Logical Operators

Boolean Values

In order to provide a baseline for the examples below, let's start with a quick look at the boolean values of true and false:

print(true) -- true
print(false) -- false

As we discussed earlier, when a non-boolean value is evaluated in a boolean context that value is coerced to its boolean equivalent. It is common to refer to values that are coerced to true as being truthy, while those that are coerced to false are falsy.


The first and most simple Boolean operator is the not operator, which simply inverts the truthiness of the value it operates on and returns a boolean value:

print(not true) -- false
print(not false) -- true

print(not nil) -- true

-- careful!
print(not 0) -- false
print(not "") -- false
print(not {}) -- false

We included a few examples of type coercion to show how it works. If you are familiar with boolean coercion in other programming languages, be careful when evaluating 0, "", and {}, as they may provide unexpected results.


The next operator is the and operator, which evaluates to truthy when both inputs are truthy, and otherwise evaluates to falsy:

print(true and true) -- true
print(true and false) -- false
print(false and true) -- false
print(false and false) -- false

The previous examples shows that the and operator evaluates boolean values in the expected way. The following examples demonstrate how it evaluates non-boolean values:

print(false and nil) -- false
print(true and nil) -- nil
print(true and 0 and nil) -- nil
print(true and nil and 0) -- nil

Note that the and operator returns either the first non-truthy value, or the last truthy value if all values are truthy.
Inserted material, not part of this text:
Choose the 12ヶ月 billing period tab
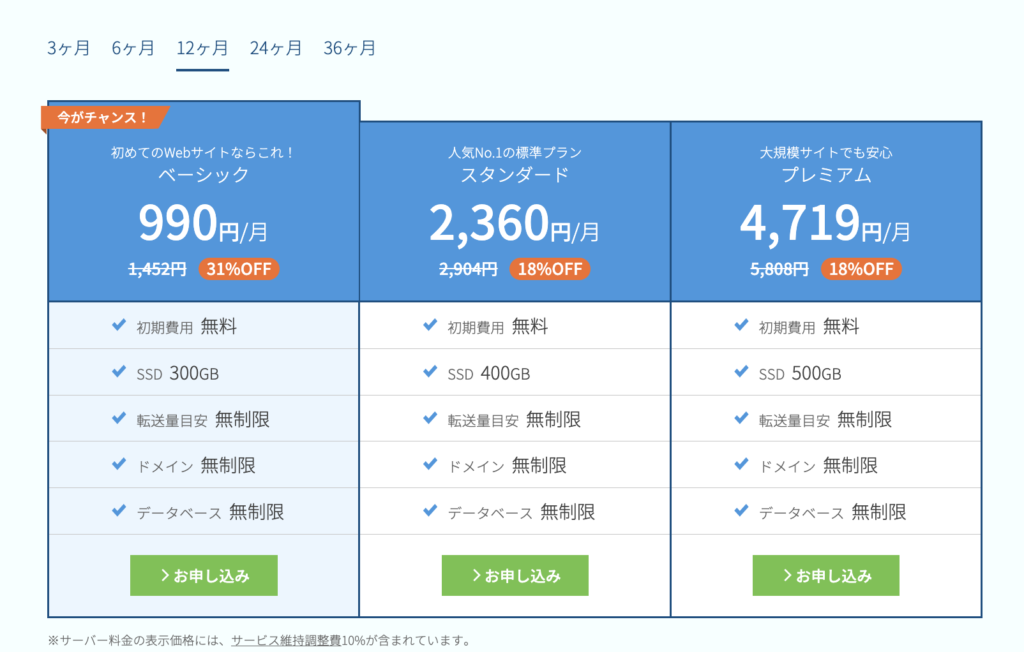click(x=202, y=48)
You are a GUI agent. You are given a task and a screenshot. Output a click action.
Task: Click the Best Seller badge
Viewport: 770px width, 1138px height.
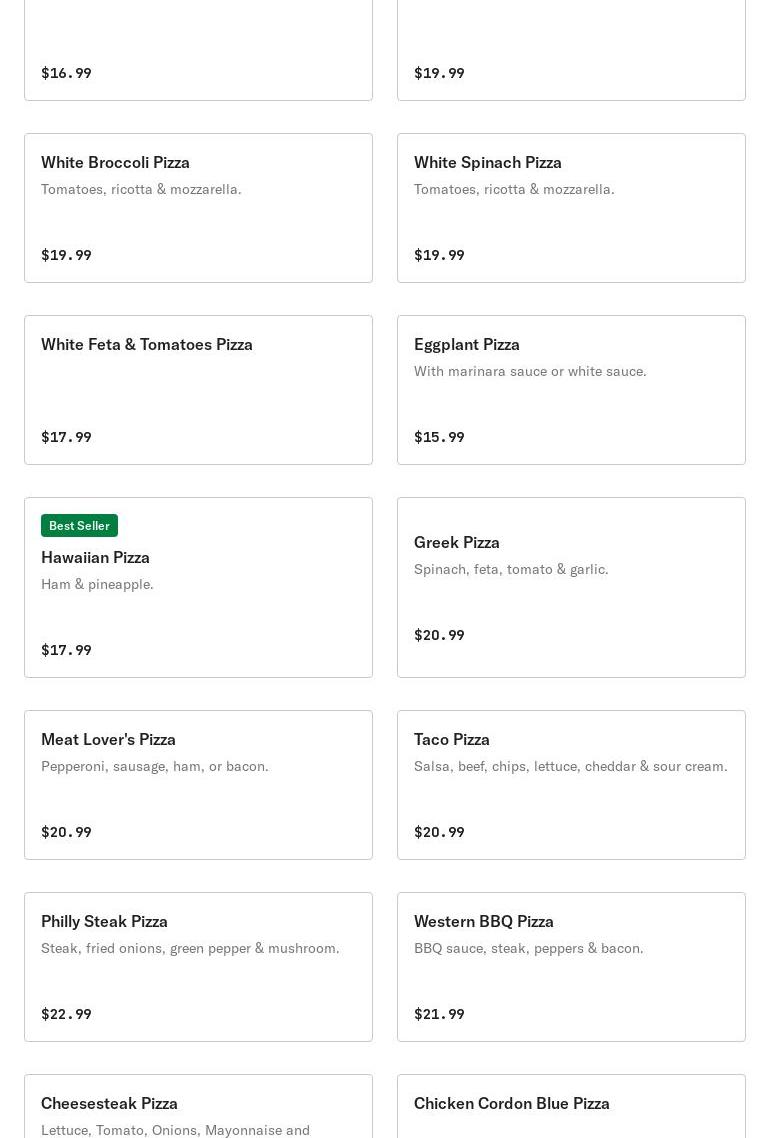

This behavior allows the and operator to both provide logical operators and provide a simple control structure.


Complementary to the and operator is the or operator, which evaluates to truthy if either of the inputs are truthy, and evaluates to falsy otherwise.

print(true or true) -- true
print(true or false) -- true
print(false or true) -- true
print(false or false) -- false

As with the and operator, the or operator performs logical operations as expected, and also operates on non-boolean values:

print(nil or false) -- false
print(nil or true) -- true
print(nil or 0 or true) -- 0
print(0 or nil or true) -- 0

The or operator returns either the first truthy value it encounters, or the last falsy value if all values are falsy. Like the and operator, this allows the or operator to both provide logical operators and provide a simple control structure that is often very convenient.


Boolean operators can be chained together to create "compound" operations:

print(true and not true) -- false
print(true or not true) -- true

How this works will become clean in the next section, where we discuss precedence.